Submitted to: Journal of Veterinary Diagnostic Investigation
Publication Type: Peer Reviewed Journal
Publication Acceptance Date: June 25, 2007
Publication Date: November 13, 2007
Citation: Das, A., Suarez, D.L. 2007. Development and bench validation of real-time reverse transcription polymerase chain reaction protocols for rapid detection of the subtypes H6, H9, and H11 of avian influenza viruses in experimental samples. Journal of Veterinary Diagnostic Investigation. 19:625-634. Interpretive Summary: Avian influenza virus can cause important disease outbreaks in poultry, including chickens and turkeys. The rapid and accurate diagnosis of an outbreak can greatly aid the control effort and prevent the spread of the virus to other poultry flocks. Avian influenza can be separated into 16 groups based on differences in the surface protein hemagglutinin. The determination of the hemagglutinin subtype is a valuable way to initially characterize a virus. Currently we have rapid PCR tests to identify the H5 and H7 subtypes of avian influenza. This paper describes the development and testing of rapid PCR tests for the H6, H9, and H11 subtypes of avian influenza. The test was evaluated by testing experimentally infected birds and comparing it to another rapid PCR test that can identify any avian influenza virus. The results show good correlation with the different tests and the ability to rapidly identify the H6, H9, and H11 subtypes.
Technical Abstract: Real time RT-PCR (RRT-PCR) is commonly used for the rapid detection of avian influenza viruses (AIV) from clinical samples. Samples are typically screened for type A influenza by targeting the matrix gene, and then positive samples are further tested for hemagglutinin (HA) and neuraminidase (NA) subtypes. There are 16 known serologically distinct HA subtypes of AIV described. Currently only RRT-PCR tests to the H5 and H7 subtypes have been widely tested, which greatly restricts the use of RRT-PCR for subtyping. In this study, we developed and tested RRT-PCR assays for rapid detection of the AIV subtypes H6, H9 and H11. The primers and probes for RRT-PCR were designed from nucleotide sequences of the HA-genes which were either downloaded from GenBank (for H6 and H9) or sequenced for this study.

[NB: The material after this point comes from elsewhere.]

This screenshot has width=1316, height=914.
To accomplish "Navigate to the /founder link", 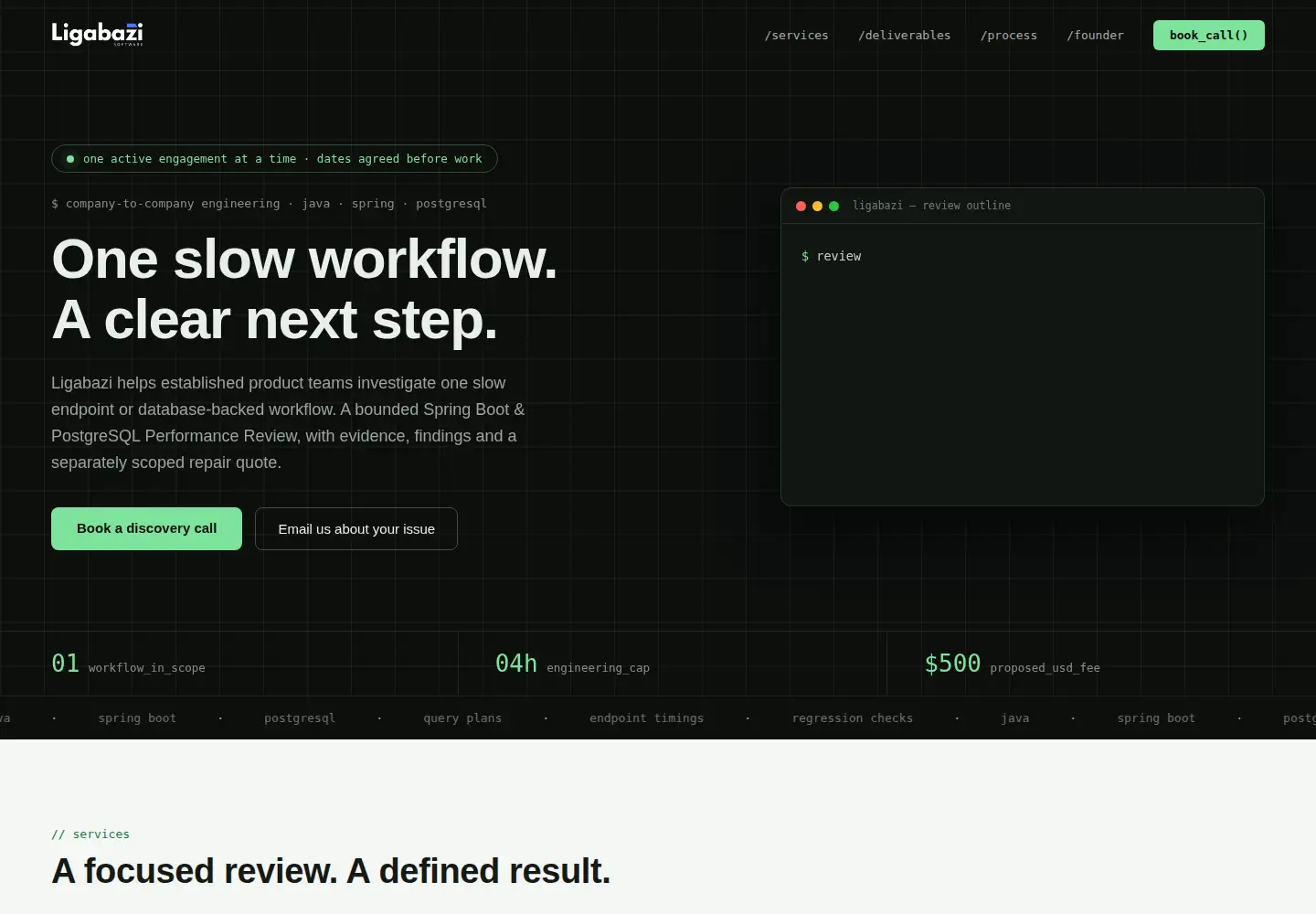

The specificity and sensitivity of the RRT-PCR assays were tested based on the detection of the virus from a proficiency panel consisting of 15 different HA subtypes of AIVs and from serial dilutions of target viral RNA. The subtype specific RRT-PCR assays were used to detect the virus in cloacal and oro-pharyngeal swabs of experimental chickens inoculated with H6, H9 and H11 AIVs and the test results were compared with validated RRT-PCR assays based on the amplification of AI matrix gene. The percent agreements of test results between the two protocols for the detection of H6, H9 and H11 in experimental samples were 93%, 75% and 100%, respectively, for cloacal swabs, and 91%, 97%, and 97%, respectively, for oro-pharyngeal swabs, indicating high accuracy in the detection of H6, H9 and H11 by RRT-PCR assays developed in this study.